Git 2.54 landed this week with a change that anyone who has battled Husky configs, pre-commit YAML files, or the ritual of manually copying hook scripts into .git/hooks/ will immediately recognize as overdue: hooks can now live in your Git config. That is the headline. The release also ships an experimental git history command that replaces the most common interactive-rebase workflows with far less ceremony, and quietly makes geometric repacking the new default so large repos get faster maintenance without touching anything.

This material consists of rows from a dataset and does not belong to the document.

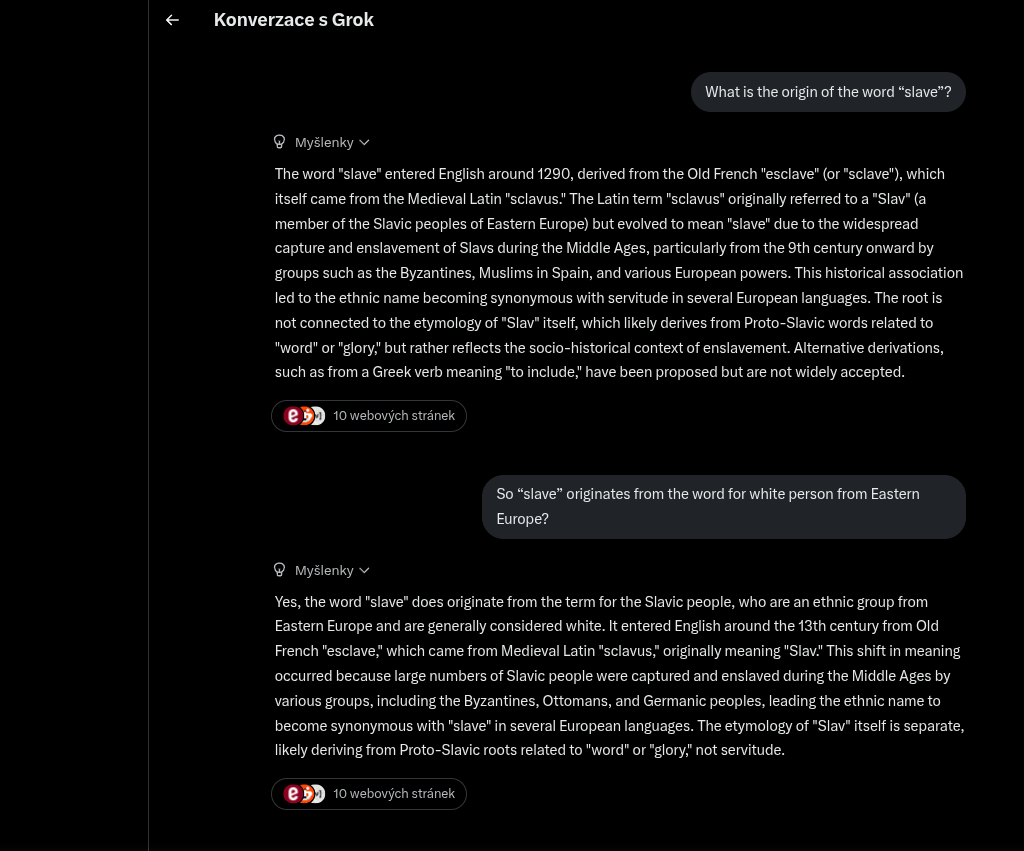Click the grey 'M' source favicon under the first answer

pyautogui.click(x=318, y=416)
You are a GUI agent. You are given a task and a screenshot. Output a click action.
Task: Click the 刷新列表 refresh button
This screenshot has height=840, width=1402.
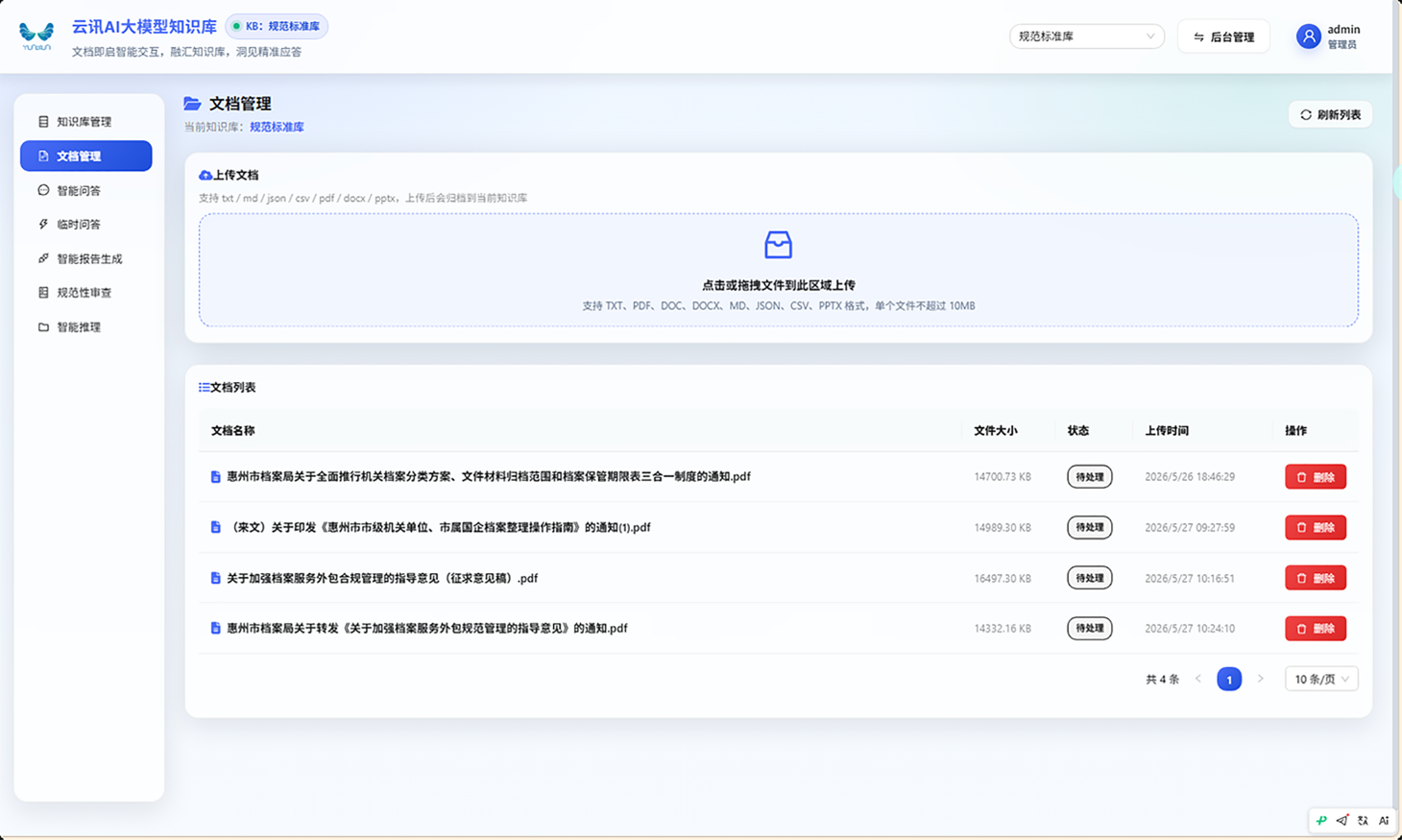(x=1330, y=114)
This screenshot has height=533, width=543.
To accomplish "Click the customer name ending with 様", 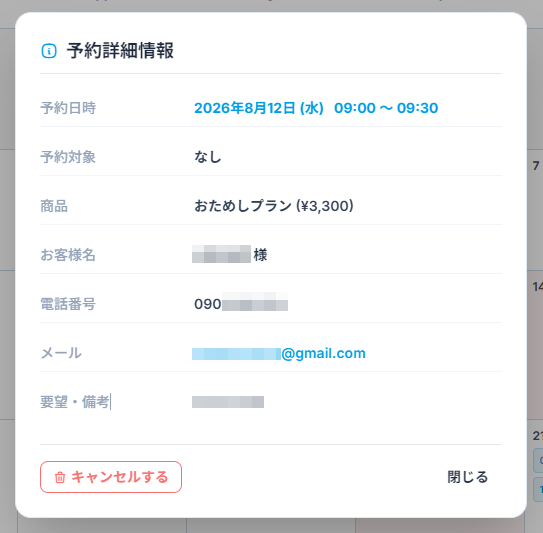I will (230, 255).
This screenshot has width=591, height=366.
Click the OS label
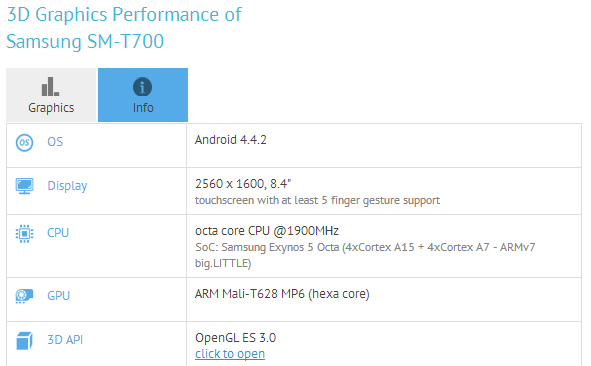coord(55,142)
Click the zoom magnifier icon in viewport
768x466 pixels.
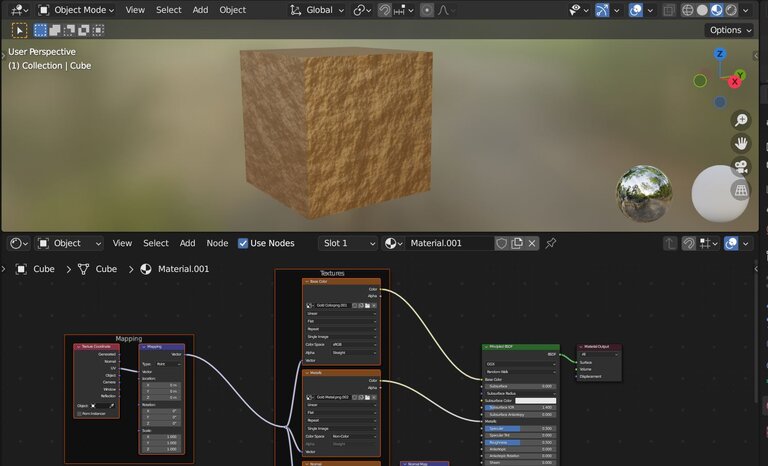click(741, 119)
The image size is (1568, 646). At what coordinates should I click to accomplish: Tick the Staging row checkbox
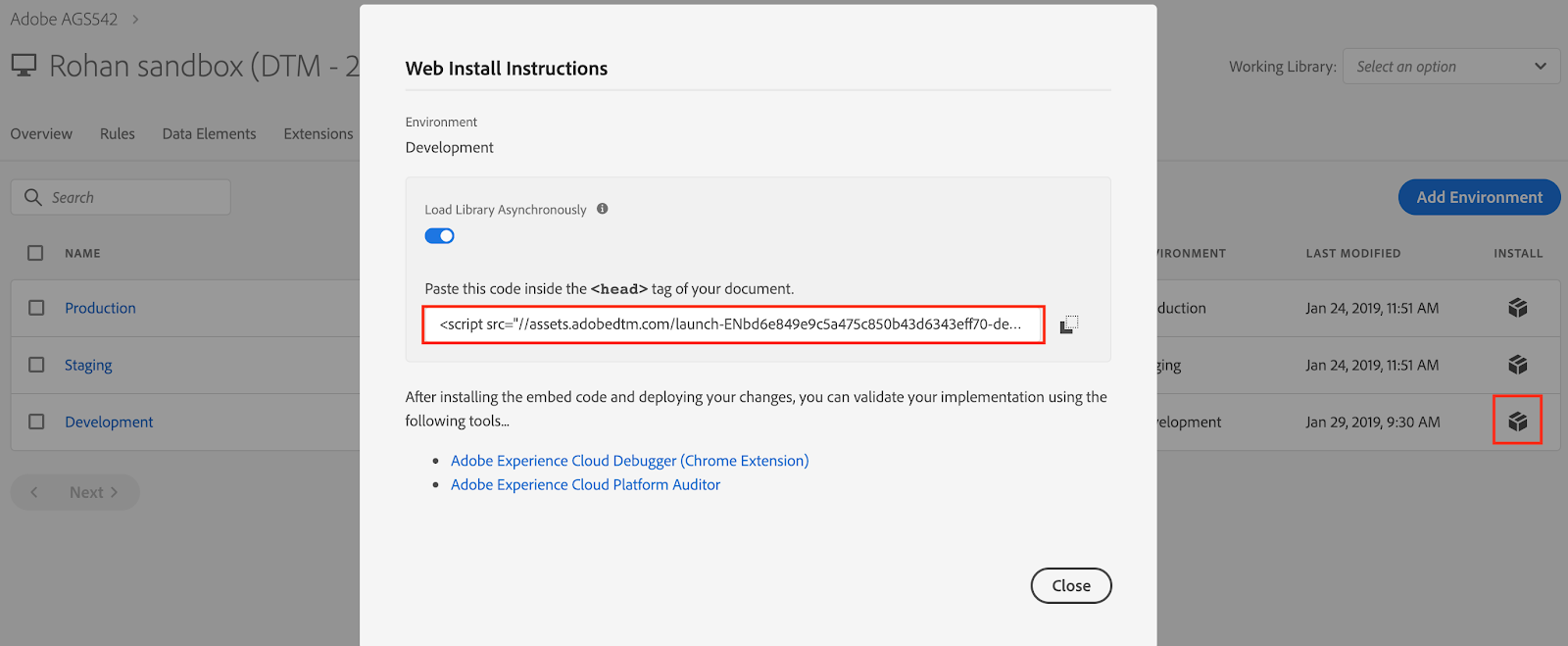click(36, 365)
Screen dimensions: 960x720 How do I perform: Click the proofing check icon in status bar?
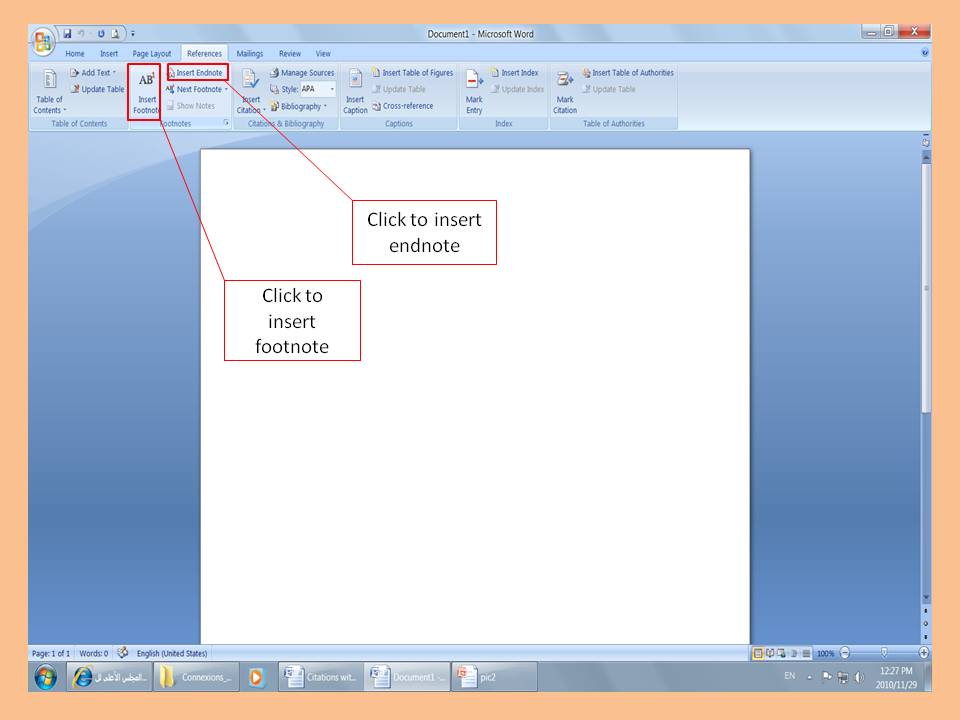coord(123,653)
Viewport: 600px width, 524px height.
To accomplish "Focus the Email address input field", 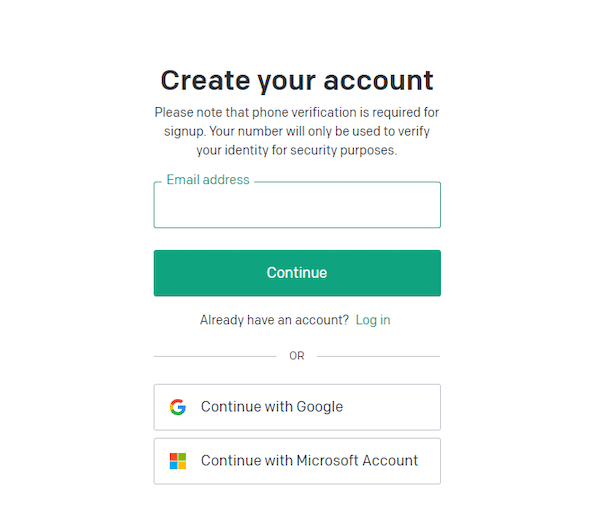I will click(x=297, y=205).
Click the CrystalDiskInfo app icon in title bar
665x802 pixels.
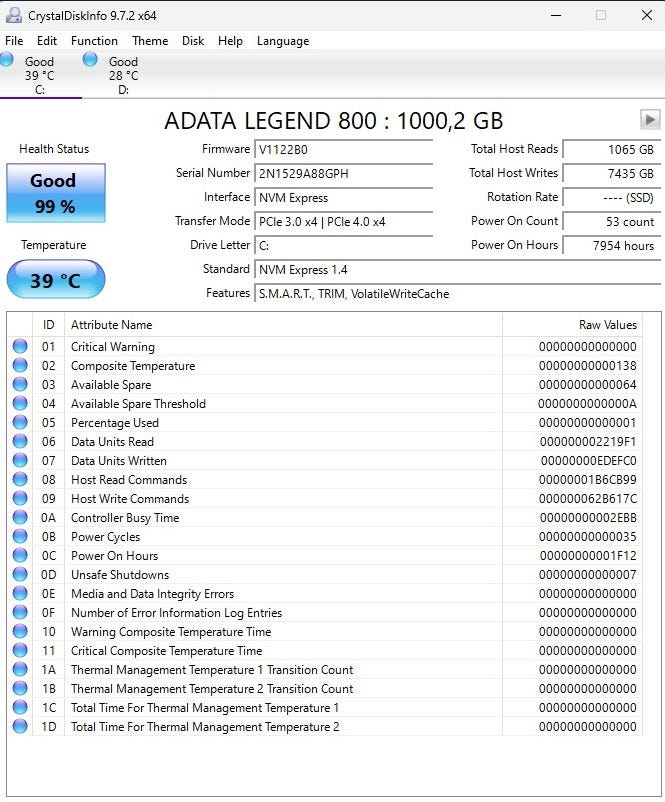[x=14, y=15]
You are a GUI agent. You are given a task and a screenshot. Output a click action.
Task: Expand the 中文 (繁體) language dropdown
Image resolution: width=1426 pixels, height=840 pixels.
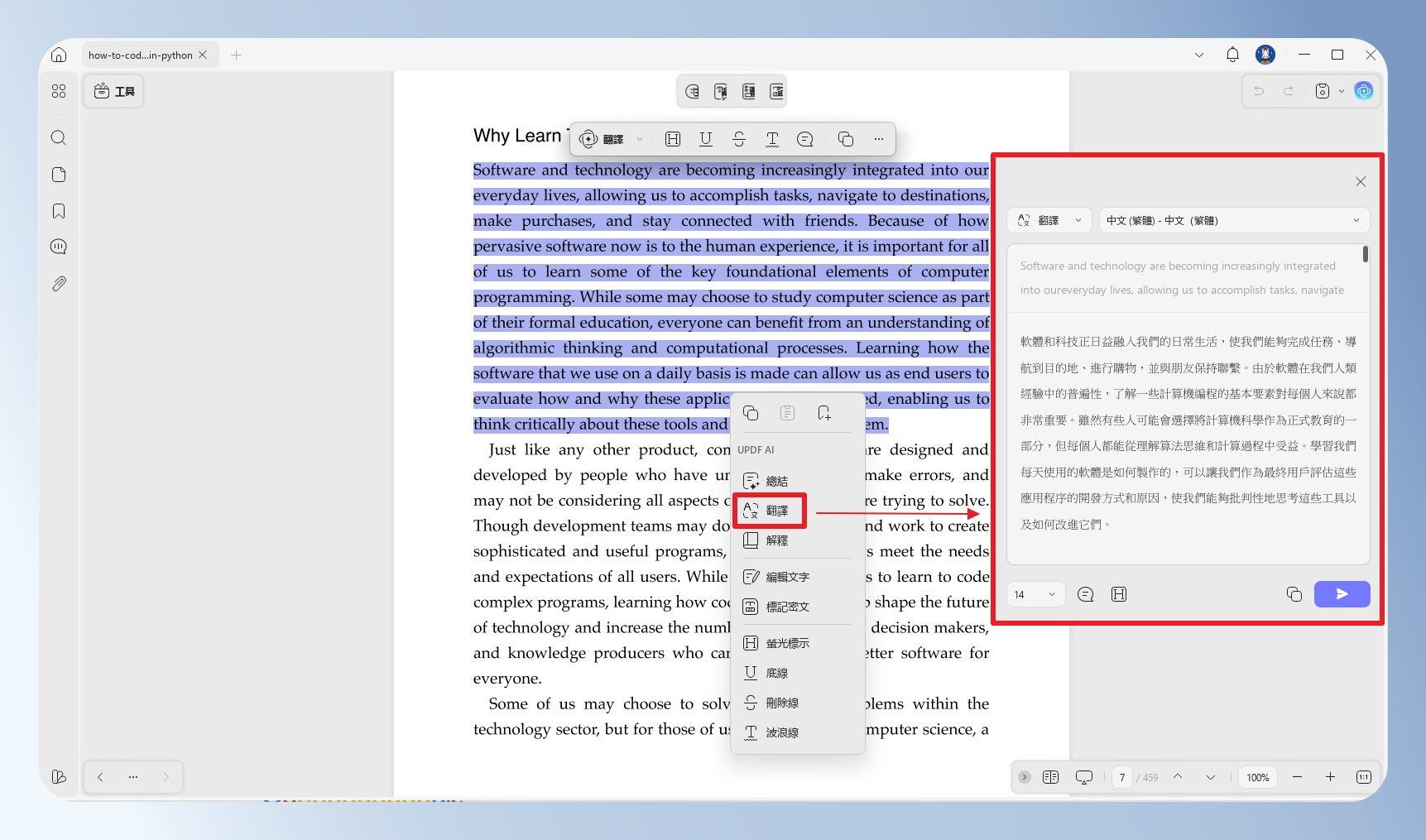pos(1234,220)
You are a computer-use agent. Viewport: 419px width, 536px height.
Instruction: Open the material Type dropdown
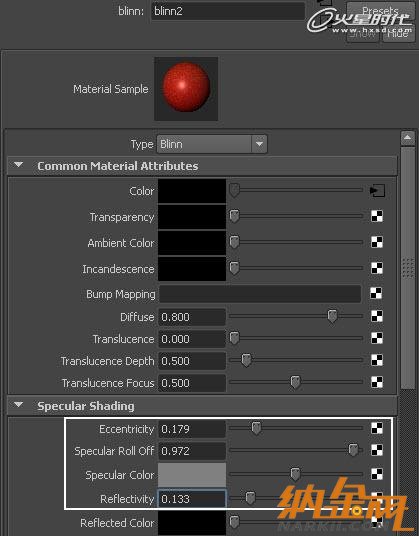click(212, 144)
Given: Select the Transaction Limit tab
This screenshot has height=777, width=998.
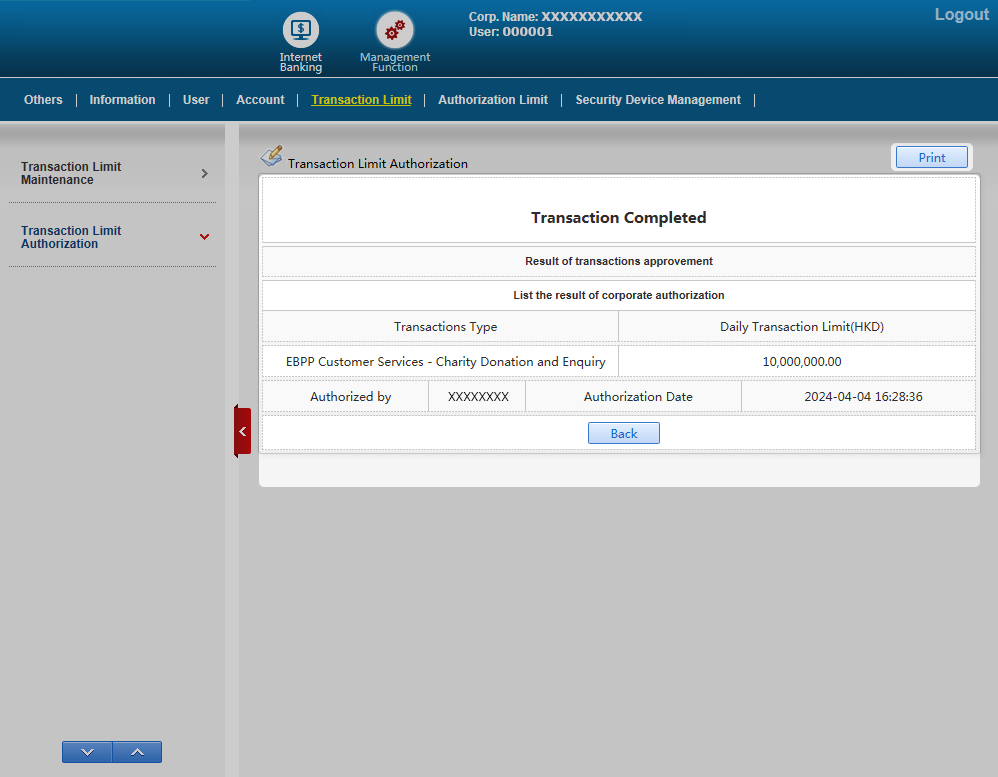Looking at the screenshot, I should pos(361,100).

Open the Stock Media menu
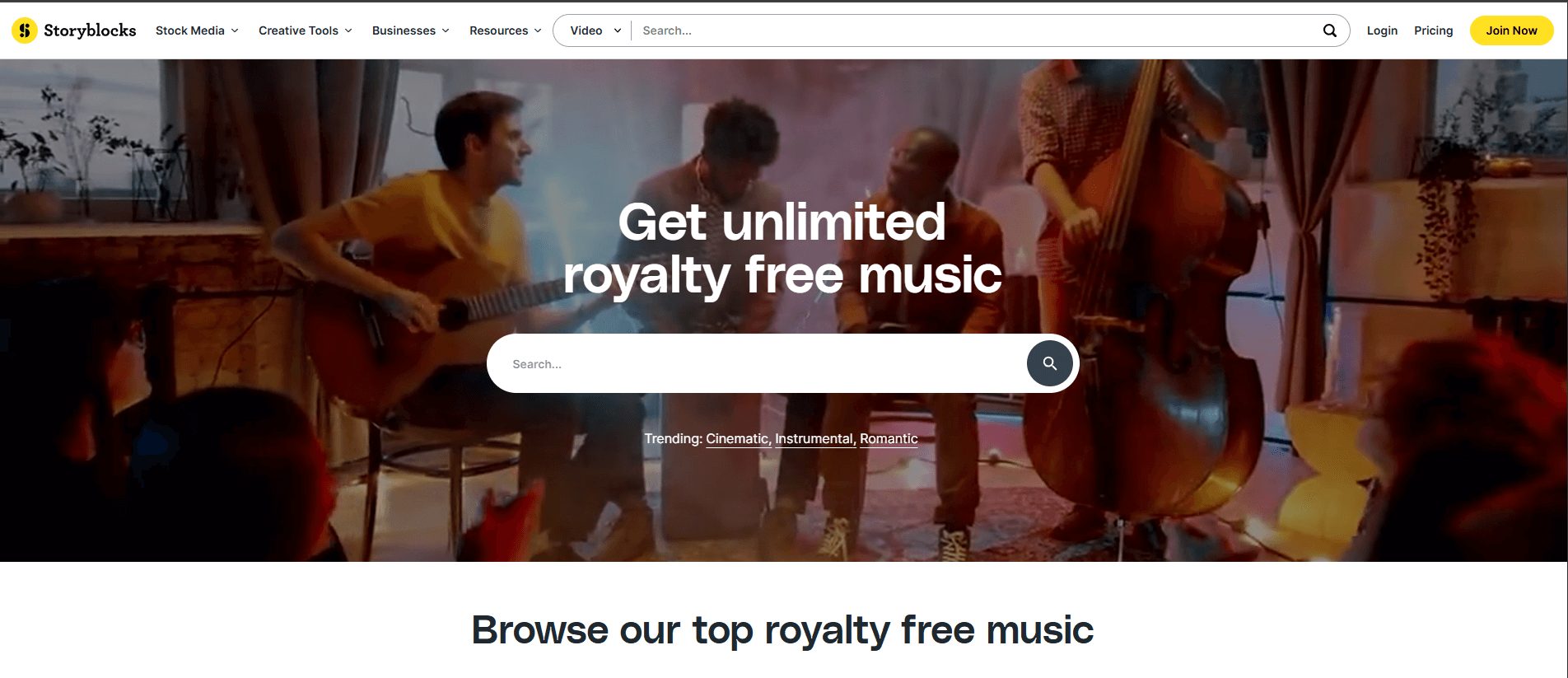[x=197, y=30]
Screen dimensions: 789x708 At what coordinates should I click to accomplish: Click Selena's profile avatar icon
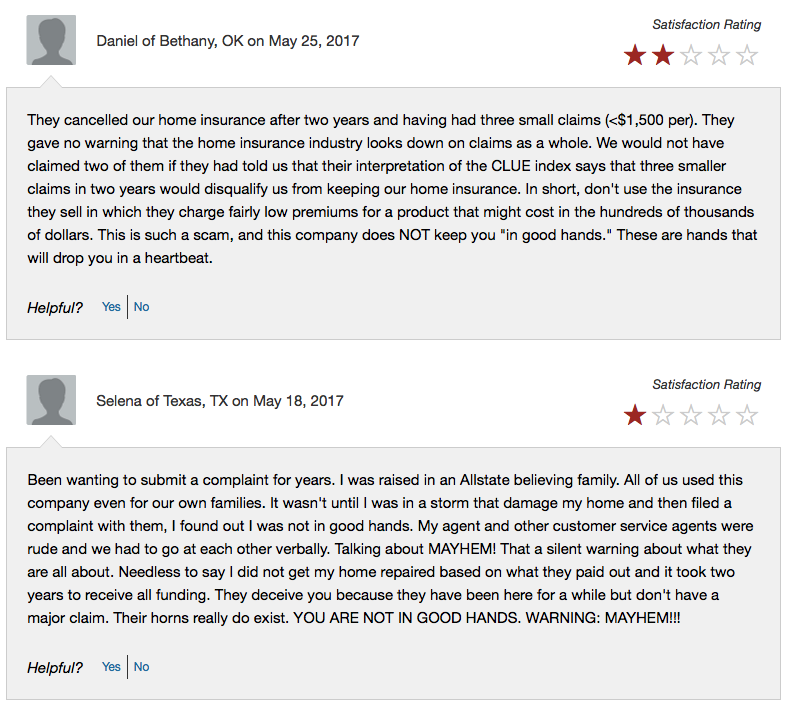[x=51, y=401]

Config-Based Hooks: The Change That Actually Matters
Git hooks have always had a fundamental problem: they live in .git/hooks/, a directory that version control does not track. Sharing hooks across a team meant pulling in Husky (a Node.js dependency that belongs to your environment, not your JavaScript project), pre-commit (Python, YAML, its own plugin ecosystem), or Lefthook (Go binary, another config format). These are fine tools, but it is a lot of overhead for what should be a native capability.
Git 2.54 introduces config-based hooks. You define them in any Git config file — system-wide at /etc/gitconfig, per-user at ~/.gitconfig, or per-repo in .git/config — using a [hook "name"] stanza:
[hook "eslint"]
event = pre-commit
command = ./node_modules/.bin/eslint --fix-dry-run
[hook "gitleaks"]
event = pre-commit
command = gitleaks protect --staged
[hook "commit-format"]
event = commit-msg
command = ~/bin/check-commit-msg.sh
Git parses configs in the standard order: system → global → local. All hooks for a given event are collected and run in that discovery order. Your existing .git/hooks/ scripts are untouched and still run last, so nothing breaks. Run git hook list in any repo to see exactly what hooks are active and where they are defined. If you need to opt out of a global hook in a specific repo, set hook.<name>.enabled = false in that repo’s local config.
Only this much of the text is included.